== PROMPT ==
When you reach the line containing "Image resolution: width=413" in the entries below, start writing out each line exactly, and stop after the line containing "Open own account".

= Beginning of Section =

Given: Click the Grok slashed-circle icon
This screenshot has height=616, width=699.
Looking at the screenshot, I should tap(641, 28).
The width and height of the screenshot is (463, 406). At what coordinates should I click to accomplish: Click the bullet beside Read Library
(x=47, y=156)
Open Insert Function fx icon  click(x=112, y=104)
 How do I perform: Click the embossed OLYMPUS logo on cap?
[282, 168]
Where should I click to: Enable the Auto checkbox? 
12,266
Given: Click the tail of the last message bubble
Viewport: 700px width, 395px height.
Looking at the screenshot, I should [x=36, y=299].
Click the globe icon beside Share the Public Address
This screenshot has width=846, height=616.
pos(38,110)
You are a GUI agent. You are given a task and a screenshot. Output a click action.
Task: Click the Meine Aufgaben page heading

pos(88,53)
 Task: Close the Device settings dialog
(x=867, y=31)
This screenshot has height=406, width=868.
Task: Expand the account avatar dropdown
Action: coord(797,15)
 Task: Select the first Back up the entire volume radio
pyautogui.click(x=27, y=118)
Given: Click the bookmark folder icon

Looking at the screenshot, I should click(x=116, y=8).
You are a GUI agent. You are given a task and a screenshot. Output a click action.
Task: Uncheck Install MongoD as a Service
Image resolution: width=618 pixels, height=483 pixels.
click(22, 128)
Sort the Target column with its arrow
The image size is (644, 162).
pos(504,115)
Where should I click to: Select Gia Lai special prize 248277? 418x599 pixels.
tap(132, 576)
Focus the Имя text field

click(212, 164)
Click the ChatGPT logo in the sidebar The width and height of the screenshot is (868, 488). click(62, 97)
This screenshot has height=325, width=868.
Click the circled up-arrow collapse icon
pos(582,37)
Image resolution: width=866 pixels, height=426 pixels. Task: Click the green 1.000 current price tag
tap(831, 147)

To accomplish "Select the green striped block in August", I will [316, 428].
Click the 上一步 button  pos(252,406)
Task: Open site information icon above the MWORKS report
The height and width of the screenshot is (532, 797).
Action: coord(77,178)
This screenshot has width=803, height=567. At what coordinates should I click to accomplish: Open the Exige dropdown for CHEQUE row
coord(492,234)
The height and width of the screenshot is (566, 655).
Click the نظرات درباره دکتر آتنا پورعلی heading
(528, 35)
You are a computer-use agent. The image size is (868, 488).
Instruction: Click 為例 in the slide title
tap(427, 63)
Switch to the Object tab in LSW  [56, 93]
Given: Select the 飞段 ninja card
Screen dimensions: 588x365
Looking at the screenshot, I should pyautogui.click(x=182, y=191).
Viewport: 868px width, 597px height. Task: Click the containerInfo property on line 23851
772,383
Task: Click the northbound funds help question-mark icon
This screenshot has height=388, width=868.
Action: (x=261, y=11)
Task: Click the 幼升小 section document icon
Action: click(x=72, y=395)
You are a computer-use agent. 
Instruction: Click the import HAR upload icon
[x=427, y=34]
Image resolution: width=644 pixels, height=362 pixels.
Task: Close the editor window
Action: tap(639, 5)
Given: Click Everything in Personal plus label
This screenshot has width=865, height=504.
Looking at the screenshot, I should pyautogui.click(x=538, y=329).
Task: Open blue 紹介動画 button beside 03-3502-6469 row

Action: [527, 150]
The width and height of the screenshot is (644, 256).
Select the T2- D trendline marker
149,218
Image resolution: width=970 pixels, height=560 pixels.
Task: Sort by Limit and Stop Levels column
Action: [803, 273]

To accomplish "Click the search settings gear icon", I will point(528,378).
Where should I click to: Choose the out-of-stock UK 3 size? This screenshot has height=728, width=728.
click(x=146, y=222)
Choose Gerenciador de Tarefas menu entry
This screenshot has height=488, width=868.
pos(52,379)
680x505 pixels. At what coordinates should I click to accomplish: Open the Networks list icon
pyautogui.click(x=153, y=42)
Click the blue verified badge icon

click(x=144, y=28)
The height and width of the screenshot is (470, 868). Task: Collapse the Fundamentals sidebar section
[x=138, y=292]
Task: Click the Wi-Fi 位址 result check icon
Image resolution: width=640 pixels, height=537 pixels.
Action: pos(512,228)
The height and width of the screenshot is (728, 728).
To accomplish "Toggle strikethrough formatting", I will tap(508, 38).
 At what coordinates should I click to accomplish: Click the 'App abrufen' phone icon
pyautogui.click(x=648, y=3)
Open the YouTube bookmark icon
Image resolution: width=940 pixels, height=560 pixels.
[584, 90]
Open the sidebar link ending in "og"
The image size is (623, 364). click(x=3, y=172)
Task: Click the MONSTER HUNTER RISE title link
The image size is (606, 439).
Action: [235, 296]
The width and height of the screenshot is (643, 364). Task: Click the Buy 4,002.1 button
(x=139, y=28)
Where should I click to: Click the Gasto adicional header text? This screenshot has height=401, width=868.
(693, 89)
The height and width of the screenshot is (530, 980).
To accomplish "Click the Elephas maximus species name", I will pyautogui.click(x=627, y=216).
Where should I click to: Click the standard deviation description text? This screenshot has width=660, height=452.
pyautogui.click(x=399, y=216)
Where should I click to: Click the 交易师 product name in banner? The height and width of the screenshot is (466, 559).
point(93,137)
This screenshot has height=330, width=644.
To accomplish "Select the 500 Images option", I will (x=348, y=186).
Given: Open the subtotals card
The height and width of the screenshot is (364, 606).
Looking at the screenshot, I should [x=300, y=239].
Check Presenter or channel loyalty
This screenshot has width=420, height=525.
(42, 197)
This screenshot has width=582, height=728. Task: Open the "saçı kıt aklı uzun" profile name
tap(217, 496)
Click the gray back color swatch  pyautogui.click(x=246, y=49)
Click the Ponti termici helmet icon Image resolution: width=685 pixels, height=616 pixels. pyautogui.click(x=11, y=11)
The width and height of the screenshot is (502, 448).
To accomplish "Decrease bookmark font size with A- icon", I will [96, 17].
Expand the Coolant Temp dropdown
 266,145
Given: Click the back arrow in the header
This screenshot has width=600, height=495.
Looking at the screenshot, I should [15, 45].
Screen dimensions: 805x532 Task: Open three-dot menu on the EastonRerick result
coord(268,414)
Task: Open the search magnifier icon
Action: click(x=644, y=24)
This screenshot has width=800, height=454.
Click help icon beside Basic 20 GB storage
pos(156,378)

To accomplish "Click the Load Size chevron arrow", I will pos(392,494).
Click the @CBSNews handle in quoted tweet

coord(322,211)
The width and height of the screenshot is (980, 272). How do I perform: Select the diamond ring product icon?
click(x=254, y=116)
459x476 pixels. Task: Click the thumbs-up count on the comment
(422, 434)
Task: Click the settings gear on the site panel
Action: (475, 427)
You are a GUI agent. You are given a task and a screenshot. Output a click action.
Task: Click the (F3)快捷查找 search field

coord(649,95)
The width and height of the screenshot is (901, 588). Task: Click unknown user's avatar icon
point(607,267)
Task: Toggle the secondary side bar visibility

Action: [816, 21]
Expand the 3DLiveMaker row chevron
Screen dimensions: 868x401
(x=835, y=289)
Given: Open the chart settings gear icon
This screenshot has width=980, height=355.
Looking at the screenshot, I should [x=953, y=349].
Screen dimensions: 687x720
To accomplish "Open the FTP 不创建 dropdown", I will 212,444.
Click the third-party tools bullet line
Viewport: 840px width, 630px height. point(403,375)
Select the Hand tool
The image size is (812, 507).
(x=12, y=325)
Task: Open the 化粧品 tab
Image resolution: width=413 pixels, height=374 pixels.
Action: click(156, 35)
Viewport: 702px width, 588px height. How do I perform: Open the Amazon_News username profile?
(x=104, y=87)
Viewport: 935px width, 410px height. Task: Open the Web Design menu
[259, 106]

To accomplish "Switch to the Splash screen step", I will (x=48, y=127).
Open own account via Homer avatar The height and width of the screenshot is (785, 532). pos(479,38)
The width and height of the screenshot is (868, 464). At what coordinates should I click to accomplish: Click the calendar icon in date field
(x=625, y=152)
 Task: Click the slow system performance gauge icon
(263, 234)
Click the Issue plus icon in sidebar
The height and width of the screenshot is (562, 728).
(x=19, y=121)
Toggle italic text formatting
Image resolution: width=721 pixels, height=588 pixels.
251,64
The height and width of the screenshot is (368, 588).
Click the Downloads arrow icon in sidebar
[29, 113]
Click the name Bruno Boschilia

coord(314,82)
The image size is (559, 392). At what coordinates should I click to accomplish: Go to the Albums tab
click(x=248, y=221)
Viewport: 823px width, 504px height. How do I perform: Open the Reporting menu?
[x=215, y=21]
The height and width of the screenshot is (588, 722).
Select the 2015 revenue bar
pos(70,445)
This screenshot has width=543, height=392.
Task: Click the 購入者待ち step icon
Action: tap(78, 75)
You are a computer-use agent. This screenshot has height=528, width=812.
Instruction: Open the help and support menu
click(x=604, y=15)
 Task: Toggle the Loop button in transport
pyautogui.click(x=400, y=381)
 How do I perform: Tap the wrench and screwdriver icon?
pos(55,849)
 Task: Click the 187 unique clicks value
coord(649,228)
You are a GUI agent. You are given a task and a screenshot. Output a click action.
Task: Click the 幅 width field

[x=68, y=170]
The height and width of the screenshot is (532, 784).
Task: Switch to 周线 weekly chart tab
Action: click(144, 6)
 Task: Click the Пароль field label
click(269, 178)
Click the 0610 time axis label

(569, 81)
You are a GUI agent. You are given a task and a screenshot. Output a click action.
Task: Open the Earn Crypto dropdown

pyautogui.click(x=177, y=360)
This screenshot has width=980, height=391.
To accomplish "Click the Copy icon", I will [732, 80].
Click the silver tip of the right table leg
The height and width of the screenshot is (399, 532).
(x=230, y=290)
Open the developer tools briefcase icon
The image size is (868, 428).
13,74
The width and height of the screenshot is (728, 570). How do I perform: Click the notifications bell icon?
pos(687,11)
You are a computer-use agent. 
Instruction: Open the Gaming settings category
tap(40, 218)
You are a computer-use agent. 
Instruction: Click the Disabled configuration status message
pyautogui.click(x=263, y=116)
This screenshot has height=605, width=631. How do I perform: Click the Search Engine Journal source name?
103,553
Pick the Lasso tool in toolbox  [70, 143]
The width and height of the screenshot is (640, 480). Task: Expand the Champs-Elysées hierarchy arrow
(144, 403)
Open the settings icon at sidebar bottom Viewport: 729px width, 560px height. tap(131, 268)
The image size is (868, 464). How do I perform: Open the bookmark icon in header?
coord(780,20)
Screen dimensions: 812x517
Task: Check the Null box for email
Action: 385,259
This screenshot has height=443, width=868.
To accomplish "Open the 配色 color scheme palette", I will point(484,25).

= End of Section =

== ANSWER TO THIS TASK ==
Image resolution: width=413 pixels, height=374 pixels.
Action: click(156, 35)
Viewport: 702px width, 588px height. How do I perform: Open the Amazon_News username profile?
(x=104, y=87)
Viewport: 935px width, 410px height. Task: Open the Web Design menu
[259, 106]

To accomplish "Switch to the Splash screen step", I will (x=48, y=127).
Open own account via Homer avatar The height and width of the screenshot is (785, 532). pos(479,38)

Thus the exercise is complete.